Problemas con una prueba de coronavirus creada por el gobierno limitaron la capacidad de los Estados Unidos de aumentar las pruebas rápidamente. A los expertos les preocupa cada vez más que el pequeño número de casos en los Estados Unidos hasta ahora pueda ser un reflejo de las pruebas limitadas y no de la propagación del virus.

Mientras que Corea del Sur ha realizado más de 35 mil pruebas de coronavirus, los Estados Unidos sólo ha hecho pruebas de detección del virus a 426 personas, sin incluir a las personas que regresaron en los vuelos de evacuación.

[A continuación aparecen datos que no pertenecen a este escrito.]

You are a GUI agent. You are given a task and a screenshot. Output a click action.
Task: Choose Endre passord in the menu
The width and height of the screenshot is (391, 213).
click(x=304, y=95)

Actualmente, sólo una docena de laboratorios estatales y locales pueden realizar pruebas fuera de los Centros para el Control y la Prevención de Enfermedades en Atlanta, porque los kits de los CDC enviados a todo el país hace una semana y media incluían un componente defectuoso.

Las directrices de los Estados Unidos recomiendan a las autoridades hacer pruebas en un grupo muy reducido de personas: “aquellas que presentan síntomas respiratorios y que han viajado recientemente a China o han tenido un contacto cercano con una persona infectada”.

Pero muchos expertos en salud pública creen que, a la luz de la evidencia de que la enfermedad ha echado raíces y se ha extendido localmente en Singapur, Corea del Sur, Irán e Italia, es hora de ampliar las pruebas en los Estados Unidos.

Los expertos en enfermedades infecciosas temen que, además de los 14 casos detectados por la supervisión de la salud pública, puede haber otros casos, no detectados, confundidos con los de resfriados comunes y gripe. Aunque lo que más asusta a los expertos es que el virus está empezando a propagarse localmente en países fuera de China, temiendo que esa pueda ser la realidad aquí en el país.

“Los kits de prueba de Coronavirus no se han distribuido ampliamente en nuestros hospitales y laboratorios de salud pública. Los que no tienen estos kits deben enviar muestras hasta Atlanta, en vez de hacerlas en el lugar, perdiendo un tiempo precioso a medida que el virus se propaga”, explicó el líder de la minoría del Senado Charles E. Schumer (D-N.Y.).

En una audiencia del congreso el martes, la senadora Patty Murray presionó al Secretario de Salud y Servicios Humanos Alex Azar sobre si la prueba del CDC era defectuosa. Negó que la prueba no funcionara.

Pero en una sesión informativa que tuvo lugar más o menos al mismo tiempo, Nancy Messonnier, directora del Centro Nacional de Inmunización y Enfermedades Respiratorias de los CDC, dijo que estaba “frustrada” por los problemas con los kits de prueba y que los CDC esperaban enviar pronto una nueva versión a los departamentos de salud estatales y locales.